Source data

= Beginning of Section =

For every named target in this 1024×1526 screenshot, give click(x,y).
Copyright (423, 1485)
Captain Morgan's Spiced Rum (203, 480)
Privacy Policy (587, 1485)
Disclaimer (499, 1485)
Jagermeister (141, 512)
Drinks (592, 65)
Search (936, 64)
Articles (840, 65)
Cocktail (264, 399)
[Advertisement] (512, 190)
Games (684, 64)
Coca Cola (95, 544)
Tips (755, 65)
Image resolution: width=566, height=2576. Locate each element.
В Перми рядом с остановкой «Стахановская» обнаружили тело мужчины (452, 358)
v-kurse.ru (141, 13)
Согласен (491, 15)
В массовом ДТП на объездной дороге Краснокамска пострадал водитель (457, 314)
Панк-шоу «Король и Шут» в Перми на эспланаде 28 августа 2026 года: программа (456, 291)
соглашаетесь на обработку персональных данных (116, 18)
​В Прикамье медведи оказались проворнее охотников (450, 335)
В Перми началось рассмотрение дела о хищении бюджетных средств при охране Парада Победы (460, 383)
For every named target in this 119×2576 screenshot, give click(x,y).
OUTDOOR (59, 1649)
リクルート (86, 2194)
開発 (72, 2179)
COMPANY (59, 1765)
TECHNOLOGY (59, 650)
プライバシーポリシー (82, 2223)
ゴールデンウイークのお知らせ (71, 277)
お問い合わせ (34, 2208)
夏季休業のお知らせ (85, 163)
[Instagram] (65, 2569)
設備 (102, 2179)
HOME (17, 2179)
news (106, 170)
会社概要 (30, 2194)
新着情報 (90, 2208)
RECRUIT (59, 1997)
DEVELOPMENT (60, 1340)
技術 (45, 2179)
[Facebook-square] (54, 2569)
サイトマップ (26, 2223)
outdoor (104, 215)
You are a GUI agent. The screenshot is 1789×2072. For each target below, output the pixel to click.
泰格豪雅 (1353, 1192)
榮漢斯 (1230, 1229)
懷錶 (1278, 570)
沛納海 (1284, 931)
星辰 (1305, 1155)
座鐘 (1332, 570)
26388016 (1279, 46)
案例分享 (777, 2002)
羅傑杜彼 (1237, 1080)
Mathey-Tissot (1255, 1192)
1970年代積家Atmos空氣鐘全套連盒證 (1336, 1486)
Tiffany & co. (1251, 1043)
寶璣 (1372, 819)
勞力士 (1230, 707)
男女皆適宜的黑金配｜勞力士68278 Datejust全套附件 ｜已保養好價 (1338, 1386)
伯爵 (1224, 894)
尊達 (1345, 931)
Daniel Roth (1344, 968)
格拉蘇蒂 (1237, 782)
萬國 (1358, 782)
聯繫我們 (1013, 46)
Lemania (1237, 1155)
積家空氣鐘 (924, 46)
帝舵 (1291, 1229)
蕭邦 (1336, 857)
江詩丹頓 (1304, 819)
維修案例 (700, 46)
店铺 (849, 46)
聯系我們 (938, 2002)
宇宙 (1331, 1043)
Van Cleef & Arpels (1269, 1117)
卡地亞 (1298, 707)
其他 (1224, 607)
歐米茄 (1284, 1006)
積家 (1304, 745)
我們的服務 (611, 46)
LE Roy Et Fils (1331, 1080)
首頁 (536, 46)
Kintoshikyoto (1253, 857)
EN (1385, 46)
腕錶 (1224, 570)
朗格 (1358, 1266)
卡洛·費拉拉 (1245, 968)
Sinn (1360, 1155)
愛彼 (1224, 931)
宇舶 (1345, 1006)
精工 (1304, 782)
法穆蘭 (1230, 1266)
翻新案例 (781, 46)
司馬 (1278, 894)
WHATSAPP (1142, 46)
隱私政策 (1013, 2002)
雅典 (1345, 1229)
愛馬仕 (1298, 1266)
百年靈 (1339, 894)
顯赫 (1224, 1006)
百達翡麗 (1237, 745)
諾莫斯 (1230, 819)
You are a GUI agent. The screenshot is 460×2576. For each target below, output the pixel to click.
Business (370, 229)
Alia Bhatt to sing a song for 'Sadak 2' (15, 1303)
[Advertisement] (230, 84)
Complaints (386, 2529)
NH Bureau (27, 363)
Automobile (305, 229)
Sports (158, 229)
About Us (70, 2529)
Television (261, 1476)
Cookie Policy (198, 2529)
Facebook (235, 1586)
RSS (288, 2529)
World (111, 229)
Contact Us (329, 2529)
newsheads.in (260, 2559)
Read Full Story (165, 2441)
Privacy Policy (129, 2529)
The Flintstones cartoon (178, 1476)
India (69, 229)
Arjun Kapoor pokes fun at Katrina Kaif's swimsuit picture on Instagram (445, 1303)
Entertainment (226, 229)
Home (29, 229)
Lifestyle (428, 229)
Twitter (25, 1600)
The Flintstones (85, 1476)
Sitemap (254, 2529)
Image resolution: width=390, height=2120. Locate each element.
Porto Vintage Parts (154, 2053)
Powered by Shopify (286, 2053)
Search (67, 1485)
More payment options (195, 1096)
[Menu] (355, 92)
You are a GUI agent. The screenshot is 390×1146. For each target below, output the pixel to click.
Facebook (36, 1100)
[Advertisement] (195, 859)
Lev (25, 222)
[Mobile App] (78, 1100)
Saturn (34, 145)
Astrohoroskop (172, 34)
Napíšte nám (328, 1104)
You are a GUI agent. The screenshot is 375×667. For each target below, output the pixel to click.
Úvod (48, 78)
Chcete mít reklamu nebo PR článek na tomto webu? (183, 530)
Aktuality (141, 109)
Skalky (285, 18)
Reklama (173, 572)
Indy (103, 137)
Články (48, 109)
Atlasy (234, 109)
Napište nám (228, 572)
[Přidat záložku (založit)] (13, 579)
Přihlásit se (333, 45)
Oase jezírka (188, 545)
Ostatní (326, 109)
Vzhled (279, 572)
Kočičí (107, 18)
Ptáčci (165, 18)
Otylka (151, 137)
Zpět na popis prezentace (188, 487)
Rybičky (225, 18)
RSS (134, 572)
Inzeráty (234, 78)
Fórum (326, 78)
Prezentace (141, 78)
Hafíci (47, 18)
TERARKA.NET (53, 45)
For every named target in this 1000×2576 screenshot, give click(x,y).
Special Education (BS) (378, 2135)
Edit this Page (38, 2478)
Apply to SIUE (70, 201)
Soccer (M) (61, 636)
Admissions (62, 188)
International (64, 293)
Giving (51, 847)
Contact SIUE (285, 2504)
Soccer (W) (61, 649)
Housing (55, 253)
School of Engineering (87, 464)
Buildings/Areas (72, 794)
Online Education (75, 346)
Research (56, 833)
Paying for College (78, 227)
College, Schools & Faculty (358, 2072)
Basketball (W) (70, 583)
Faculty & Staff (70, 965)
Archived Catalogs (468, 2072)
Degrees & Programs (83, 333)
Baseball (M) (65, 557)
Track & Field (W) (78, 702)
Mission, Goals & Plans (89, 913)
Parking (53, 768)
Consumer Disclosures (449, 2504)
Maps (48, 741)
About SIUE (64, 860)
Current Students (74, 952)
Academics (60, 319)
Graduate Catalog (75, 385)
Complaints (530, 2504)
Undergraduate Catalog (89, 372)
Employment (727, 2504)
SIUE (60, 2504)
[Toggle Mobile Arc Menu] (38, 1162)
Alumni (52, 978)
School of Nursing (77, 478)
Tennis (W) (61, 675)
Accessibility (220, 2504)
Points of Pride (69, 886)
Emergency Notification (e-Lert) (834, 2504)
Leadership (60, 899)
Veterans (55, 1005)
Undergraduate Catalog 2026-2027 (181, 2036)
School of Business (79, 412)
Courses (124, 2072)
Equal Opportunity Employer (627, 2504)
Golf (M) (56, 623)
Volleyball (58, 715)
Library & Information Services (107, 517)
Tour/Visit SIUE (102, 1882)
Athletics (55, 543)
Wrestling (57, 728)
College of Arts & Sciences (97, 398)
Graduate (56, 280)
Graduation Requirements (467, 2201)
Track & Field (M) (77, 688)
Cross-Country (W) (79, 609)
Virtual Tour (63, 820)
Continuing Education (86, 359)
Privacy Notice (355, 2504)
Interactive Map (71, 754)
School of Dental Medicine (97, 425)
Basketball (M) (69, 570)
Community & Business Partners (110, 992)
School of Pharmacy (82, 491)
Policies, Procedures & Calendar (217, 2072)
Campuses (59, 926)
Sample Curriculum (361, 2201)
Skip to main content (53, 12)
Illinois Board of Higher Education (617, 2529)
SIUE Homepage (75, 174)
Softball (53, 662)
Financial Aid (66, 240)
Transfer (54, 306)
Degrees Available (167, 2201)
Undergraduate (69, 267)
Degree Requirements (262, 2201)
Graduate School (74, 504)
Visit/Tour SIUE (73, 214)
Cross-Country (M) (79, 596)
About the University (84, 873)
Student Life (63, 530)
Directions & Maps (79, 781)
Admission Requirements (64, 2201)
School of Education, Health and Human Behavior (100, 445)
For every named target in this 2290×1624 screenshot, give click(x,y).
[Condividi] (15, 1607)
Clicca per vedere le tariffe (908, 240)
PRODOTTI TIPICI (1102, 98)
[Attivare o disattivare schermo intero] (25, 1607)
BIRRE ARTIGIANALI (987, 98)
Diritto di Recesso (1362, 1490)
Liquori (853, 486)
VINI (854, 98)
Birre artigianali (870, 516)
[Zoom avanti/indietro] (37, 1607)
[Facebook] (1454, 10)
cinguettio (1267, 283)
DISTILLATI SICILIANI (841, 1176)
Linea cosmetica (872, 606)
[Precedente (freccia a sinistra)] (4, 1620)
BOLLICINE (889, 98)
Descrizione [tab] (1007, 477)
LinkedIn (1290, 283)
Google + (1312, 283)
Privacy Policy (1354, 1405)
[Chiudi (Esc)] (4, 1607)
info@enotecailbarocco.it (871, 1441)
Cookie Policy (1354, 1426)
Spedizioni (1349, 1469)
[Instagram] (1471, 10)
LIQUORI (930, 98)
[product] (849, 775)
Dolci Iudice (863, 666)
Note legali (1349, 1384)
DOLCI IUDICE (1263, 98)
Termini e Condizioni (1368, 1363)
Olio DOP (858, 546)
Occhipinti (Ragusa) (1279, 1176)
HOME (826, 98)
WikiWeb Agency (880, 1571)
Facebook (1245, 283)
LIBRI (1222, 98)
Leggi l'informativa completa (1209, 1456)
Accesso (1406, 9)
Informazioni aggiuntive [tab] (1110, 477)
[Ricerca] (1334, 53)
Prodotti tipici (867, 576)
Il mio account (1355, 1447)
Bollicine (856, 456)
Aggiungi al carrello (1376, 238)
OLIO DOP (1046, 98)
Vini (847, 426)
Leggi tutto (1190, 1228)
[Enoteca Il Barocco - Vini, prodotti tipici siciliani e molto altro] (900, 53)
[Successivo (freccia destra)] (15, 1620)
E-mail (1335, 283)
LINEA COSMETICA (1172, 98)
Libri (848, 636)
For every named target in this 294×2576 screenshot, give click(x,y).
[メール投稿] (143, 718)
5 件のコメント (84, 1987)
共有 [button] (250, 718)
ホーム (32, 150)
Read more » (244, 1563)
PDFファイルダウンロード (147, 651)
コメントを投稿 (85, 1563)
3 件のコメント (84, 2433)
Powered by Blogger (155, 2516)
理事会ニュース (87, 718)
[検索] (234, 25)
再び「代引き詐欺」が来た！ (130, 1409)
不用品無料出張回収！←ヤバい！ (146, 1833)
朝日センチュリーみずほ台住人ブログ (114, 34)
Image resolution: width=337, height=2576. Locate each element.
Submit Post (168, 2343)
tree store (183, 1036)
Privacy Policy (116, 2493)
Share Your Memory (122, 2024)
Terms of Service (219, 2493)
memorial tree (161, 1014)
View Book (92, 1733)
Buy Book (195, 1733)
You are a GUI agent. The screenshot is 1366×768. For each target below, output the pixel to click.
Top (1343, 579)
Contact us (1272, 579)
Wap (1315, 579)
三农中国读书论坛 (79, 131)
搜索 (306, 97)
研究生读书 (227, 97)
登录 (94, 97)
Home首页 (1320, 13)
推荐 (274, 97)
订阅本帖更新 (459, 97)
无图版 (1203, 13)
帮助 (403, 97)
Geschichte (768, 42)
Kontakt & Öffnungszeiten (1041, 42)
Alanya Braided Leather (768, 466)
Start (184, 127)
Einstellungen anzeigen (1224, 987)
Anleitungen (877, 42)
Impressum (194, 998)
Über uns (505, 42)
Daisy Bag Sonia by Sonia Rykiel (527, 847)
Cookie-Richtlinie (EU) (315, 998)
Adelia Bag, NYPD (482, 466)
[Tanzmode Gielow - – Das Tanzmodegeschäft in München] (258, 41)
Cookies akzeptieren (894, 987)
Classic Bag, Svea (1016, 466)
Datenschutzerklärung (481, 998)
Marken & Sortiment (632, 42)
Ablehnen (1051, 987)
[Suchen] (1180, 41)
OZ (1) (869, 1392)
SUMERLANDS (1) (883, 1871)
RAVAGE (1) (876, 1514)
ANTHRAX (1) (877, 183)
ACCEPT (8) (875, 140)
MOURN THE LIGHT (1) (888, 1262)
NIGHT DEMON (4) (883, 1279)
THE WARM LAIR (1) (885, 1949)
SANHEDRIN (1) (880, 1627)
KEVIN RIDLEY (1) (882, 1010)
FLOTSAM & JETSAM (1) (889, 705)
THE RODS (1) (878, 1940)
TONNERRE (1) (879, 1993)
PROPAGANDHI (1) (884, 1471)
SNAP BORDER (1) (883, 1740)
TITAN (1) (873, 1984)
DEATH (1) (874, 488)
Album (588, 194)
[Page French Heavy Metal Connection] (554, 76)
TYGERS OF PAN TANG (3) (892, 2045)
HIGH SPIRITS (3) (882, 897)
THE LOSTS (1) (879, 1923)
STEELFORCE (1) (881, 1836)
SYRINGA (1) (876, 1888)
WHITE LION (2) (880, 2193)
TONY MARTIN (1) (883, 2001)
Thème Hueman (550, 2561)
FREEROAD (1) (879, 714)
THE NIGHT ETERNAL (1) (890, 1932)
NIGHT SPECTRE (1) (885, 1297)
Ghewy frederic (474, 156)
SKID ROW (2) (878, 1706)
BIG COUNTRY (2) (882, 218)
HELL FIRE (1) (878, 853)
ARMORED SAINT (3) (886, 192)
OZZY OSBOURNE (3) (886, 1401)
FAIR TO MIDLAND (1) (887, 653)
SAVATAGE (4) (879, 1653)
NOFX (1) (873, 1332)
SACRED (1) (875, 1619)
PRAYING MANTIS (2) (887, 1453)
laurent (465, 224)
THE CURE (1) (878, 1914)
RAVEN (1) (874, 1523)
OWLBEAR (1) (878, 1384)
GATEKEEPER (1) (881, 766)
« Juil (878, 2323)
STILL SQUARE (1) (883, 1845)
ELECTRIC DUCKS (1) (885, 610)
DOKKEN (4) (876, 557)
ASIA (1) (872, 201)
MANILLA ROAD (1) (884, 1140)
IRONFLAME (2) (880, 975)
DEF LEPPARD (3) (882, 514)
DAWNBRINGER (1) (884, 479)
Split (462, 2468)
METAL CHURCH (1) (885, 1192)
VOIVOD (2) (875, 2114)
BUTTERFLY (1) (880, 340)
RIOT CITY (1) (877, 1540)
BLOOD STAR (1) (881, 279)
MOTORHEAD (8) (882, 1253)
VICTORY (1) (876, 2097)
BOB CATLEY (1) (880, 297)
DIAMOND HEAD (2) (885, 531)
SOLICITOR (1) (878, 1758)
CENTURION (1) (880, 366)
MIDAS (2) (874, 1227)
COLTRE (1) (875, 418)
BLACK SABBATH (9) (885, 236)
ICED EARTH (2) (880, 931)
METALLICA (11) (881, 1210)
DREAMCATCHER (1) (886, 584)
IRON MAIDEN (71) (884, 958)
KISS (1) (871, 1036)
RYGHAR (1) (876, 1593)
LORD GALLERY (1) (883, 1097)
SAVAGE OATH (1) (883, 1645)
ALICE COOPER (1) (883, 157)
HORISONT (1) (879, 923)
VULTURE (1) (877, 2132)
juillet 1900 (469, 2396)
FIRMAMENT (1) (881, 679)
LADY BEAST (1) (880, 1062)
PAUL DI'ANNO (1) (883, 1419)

= End of Section =

**Task directions:** Above this instruction are the records; retype exactly the lines from the one containing "Astrohoroskop (172, 34)" up to and including the one containing "Track & Field (W) (78, 702)".

**Exercise answer:**
Astrohoroskop (172, 34)
Napíšte nám (328, 1104)
You are a GUI agent. The screenshot is 375×667. For each target below, output the pixel to click.
Úvod (48, 78)
Chcete mít reklamu nebo PR článek na tomto webu? (183, 530)
Aktuality (141, 109)
Skalky (285, 18)
Reklama (173, 572)
Indy (103, 137)
Články (48, 109)
Atlasy (234, 109)
Napište nám (228, 572)
[Přidat záložku (založit)] (13, 579)
Přihlásit se (333, 45)
Oase jezírka (188, 545)
Ostatní (326, 109)
Vzhled (279, 572)
Kočičí (107, 18)
Ptáčci (165, 18)
Otylka (151, 137)
Zpět na popis prezentace (188, 487)
Rybičky (225, 18)
RSS (134, 572)
Inzeráty (234, 78)
Fórum (326, 78)
Prezentace (141, 78)
Hafíci (47, 18)
TERARKA.NET (53, 45)
For every named target in this 1000×2576 screenshot, give click(x,y).
Special Education (BS) (378, 2135)
Edit this Page (38, 2478)
Apply to SIUE (70, 201)
Soccer (M) (61, 636)
Admissions (62, 188)
International (64, 293)
Giving (51, 847)
Contact SIUE (285, 2504)
Soccer (W) (61, 649)
Housing (55, 253)
School of Engineering (87, 464)
Buildings/Areas (72, 794)
Online Education (75, 346)
Research (56, 833)
Paying for College (78, 227)
College, Schools & Faculty (358, 2072)
Basketball (W) (70, 583)
Faculty & Staff (70, 965)
Archived Catalogs (468, 2072)
Degrees & Programs (83, 333)
Baseball (M) (65, 557)
Track & Field (W) (78, 702)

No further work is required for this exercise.